20 Set, 2018

Um em cada cinco médicos das urgências já pode pedir dispensa de serviço

Bastonário dos médicos garante que muitos profissionais aceitam manter-se na urgência para dar resposta à necessidade dos hospitais. Ministério da Saúde gastou cem milhões em contratações de médicos tarefeiros em 2017.

Um quinto dos médicos que assegura serviços de urgência em hospitais públicos já atingiu a idade legal que lhes permite serem dispensados deste serviço. 2549 médicos já têm mais de 55 anos, avança o Jornal de Notícias, mas ainda se mantêm nas urgências.

De acordo com dados da Administração Central do Sistema de Saúde, divulgados pelo JN, em junho foram contabilizados 1.637 médicos especialistas que pediram dispensa do serviço de urgência por motivo de idade, o  que corresponde a 12,8% do total de médicos especialistas que fazem urgência (12.789).

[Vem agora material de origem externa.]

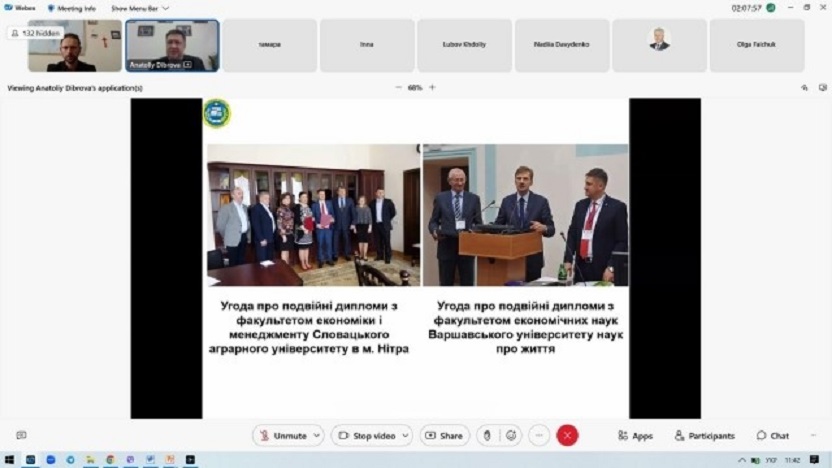Zoom in the shared content with the plus button
Screen dimensions: 832x468
[x=432, y=88]
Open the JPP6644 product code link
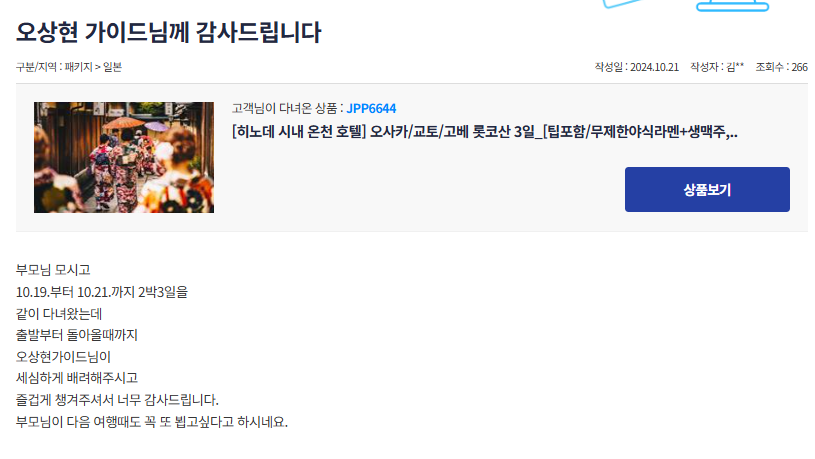Image resolution: width=815 pixels, height=459 pixels. [x=371, y=108]
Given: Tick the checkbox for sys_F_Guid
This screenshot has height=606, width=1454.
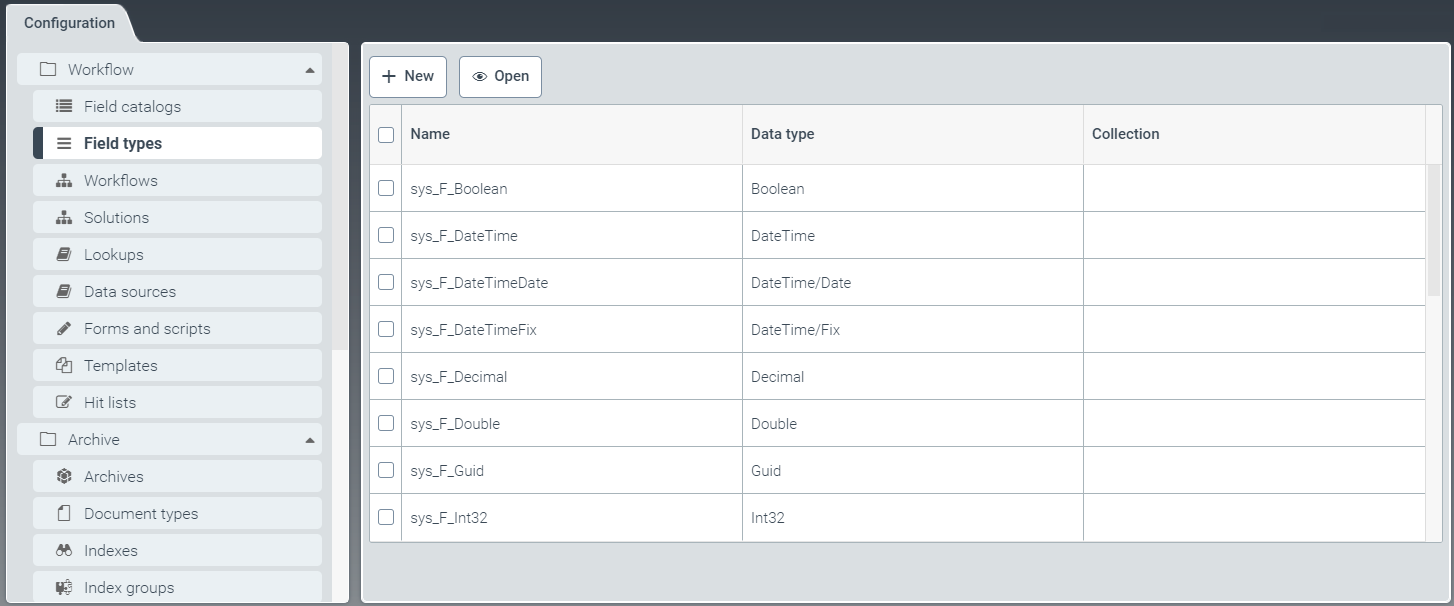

O bastonário da Ordem dos Médicos, Miguel Guimarães, e Jorge Roque da Cunha, presidente do Sindicato Independente dos Médicos, sublinham que muitos destes médicos aceitam continuar a fazer turnos diurnos e nocturnos nas urgências para dar resposta às necessidades dos hospitais.

Miguel Guimarães garante que se trata de “uma atividade de grande desgaste”. Para o bastonário, muitos médicos aceitam manter-se nas urgências por “solidariedade” com as equipas.  “Conheço centenas de médicos mais novos que se pudessem deixavam de fazer urgências já amanhã”, acrescentou.  Jorge Roque da Cunha alerta, por seu lado, que “hoje é muito mais penoso fazer urgências do que há dez anos”.

Os pedidos de dispensa são, habitualmente, colmatados pelo Ministério da Saúde com a contratação de médicos tarefeiros. Em 2017, o Estado gastou cerca de 100 milhões de euros nestas contratações.